Saturday, December 29, 2007

Adam Elga on deterrence

A paper[1] linked from an SIAI comment caught my eye: A similar approach to the one we outline is described by Adam Elga in 2004, but with humans rather than AI's. He concludes that a rational agent (Dr. Evil) should allow himself to be deterred, but that he is "not entirely comfortable" with that conclusion. He doesn't state whether he (Adam Elga) would actually allow himself to be deterred in that situation rather than risk torture, but if the question were put to him, I think his honest answer would be "No". (Yes, I admit that I just made an unfalsifiable claim.)

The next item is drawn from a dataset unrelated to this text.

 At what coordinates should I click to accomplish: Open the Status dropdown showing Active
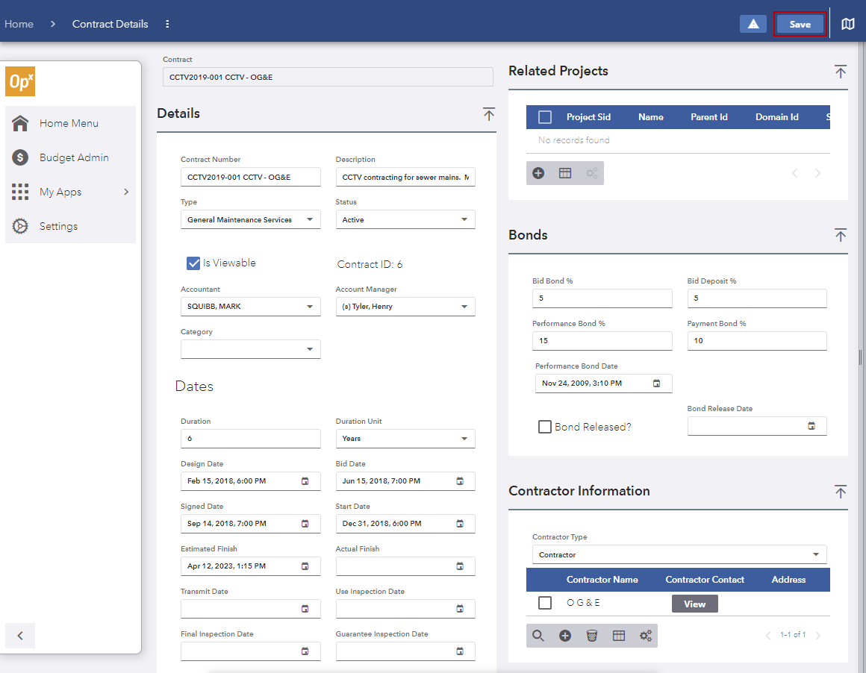tap(405, 220)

[1] Defeating Dr. Evil with self-locating belief. Philosophy and Phenomenological Research 69(2), 2004.

Sunday, December 9, 2007

Things that could go wrong

[Edit: my more recent thoughts are in this 2012 post]

The sidebar alludes to a possible "last line of defense" defense from a Rogue AI. Why "possible" and "last" rather than "foolproof" and "first"? Because there are many things that could go wrong with an attempt to convince an AGI that it may be in "a simulation that was designed to deter un-friendly behavior." Here are things that could make an AGI "deterrence-proof":

1. The AGI may destroy the world *before* it gets around to considering the Simulation Hypothesis. [Edit: I guess this could still be a partial win, if it changed its mind later and recreated a world for human beings to live in afterwards.]

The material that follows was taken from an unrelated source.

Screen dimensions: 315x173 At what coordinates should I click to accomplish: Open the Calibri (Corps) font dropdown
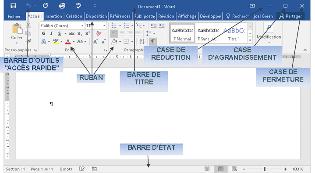coord(62,25)
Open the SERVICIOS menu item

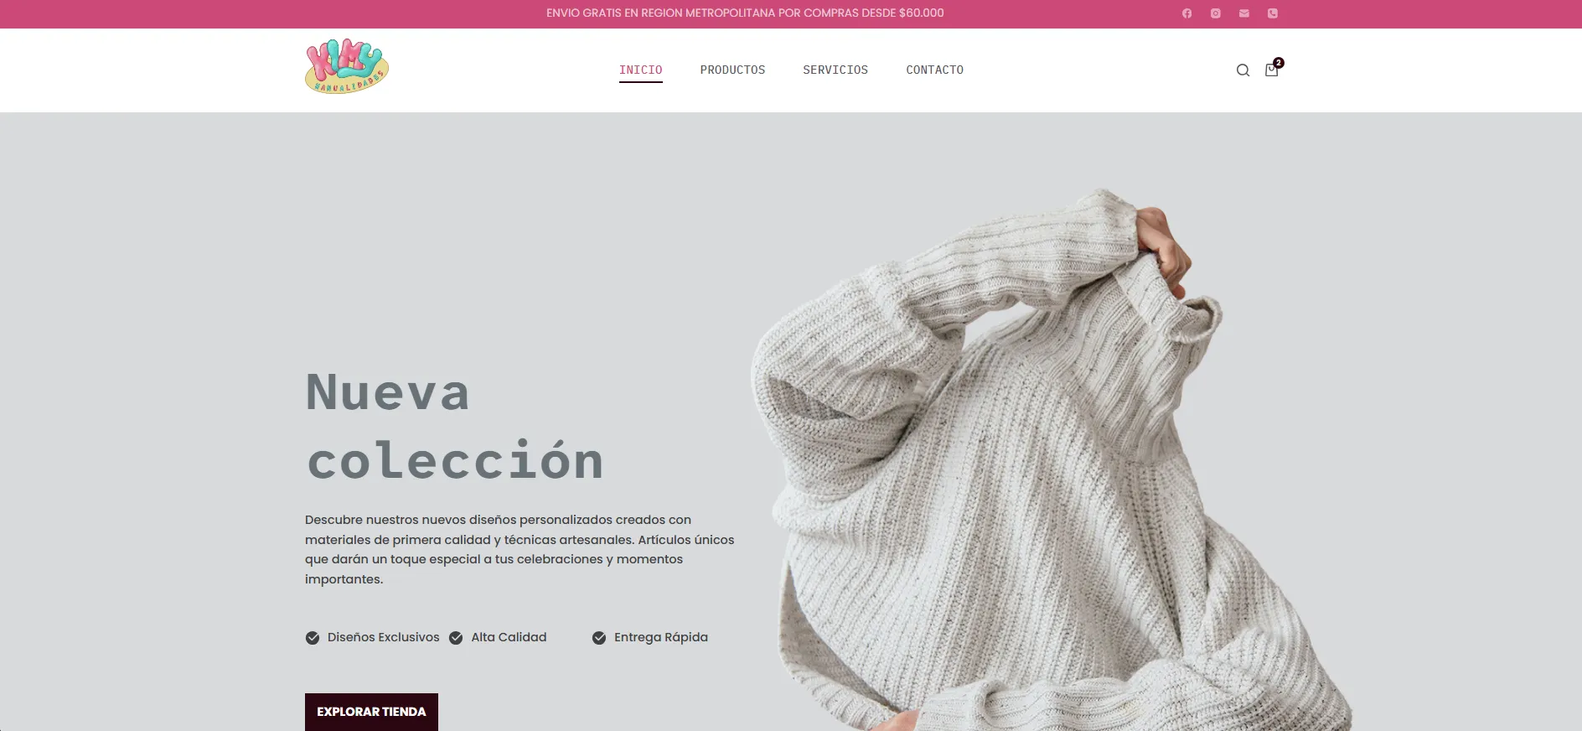[x=835, y=70]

2. The AGI's method of logic departs from ideal Bayesian reasoning, in such a way that it rejects the Simulation Hypothesis. (Note that no AGI can use completely normative Bayesian reasoning because of resource constraints, but the specific scenario here is that the AGI's reasoning could depart from normative reasoning in such a way that it irrationally rejects the Simulation Argument.)

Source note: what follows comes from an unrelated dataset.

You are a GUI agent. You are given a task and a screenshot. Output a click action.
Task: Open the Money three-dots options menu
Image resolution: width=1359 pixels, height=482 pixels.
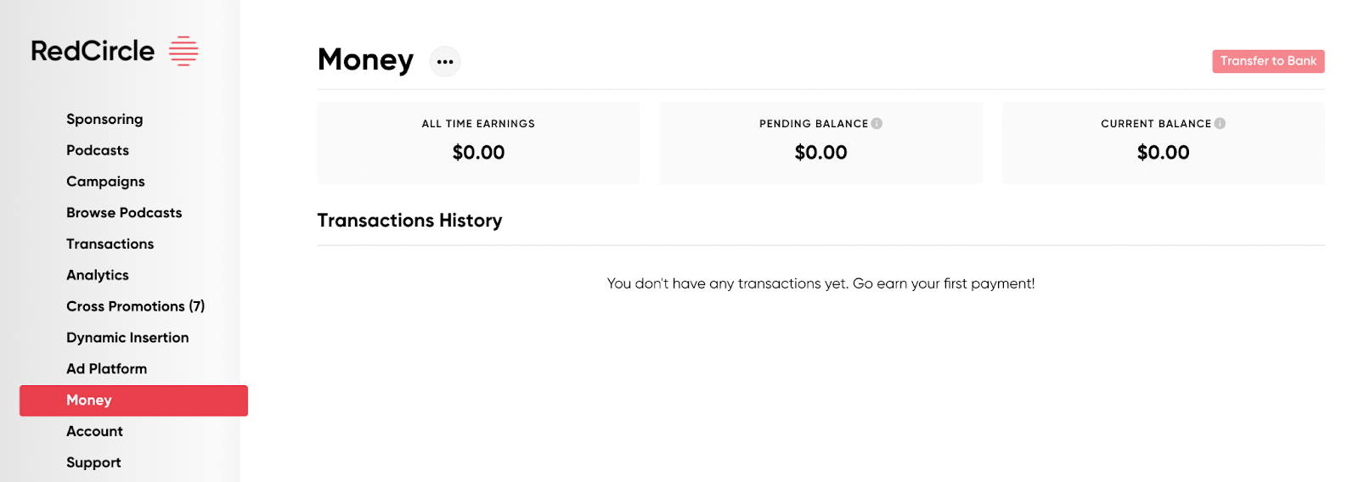pos(445,61)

3. The human creators of the AGI believe that their world is not a simulation, and that therefore the AGI they are creating is not in a simulation. Therefore, they may (somehow) program an explicit axiom into the AGI that states that the AGI's world is not a simulation.

4. The AGI came about through an evolutionary process, and it turns out that "I will act as though I am not in a Simulation" is useful enough that it evolves as an axiom.

5. The AGI, if it uses something like Evidential Decision Theory, might decide to create a large number of simulated copies of itself.

6. The AGI's supergoals somehow makes explicit reference to entities that are explicitly defined as "outside any simulation," or there is some kind of explicit "anti-social" supergoal of "don't allow yourself to be manipulated, neither through rewards nor punishments, even if allowing yourself to be manipulated would help you achieve your other supergoals."

Can anyone think of any other possibilities?

Note that, in the first four scenarios, the AGI is behaving irrationally in the following sense: the ensemble of AGI's in the AGI's situation would, *on average*, do better at attaining their goals if they accept that the Simulation Hypothesis might be true.

The probability that this strategy would work seems small, in the sense that we'd have to be pretty lucky to pull it off. However, the probability doesn't seem negligible; in other words, my judgment is that, given what's at stake, it may be worth attempting the strategy, despite the fact that success is far from assured.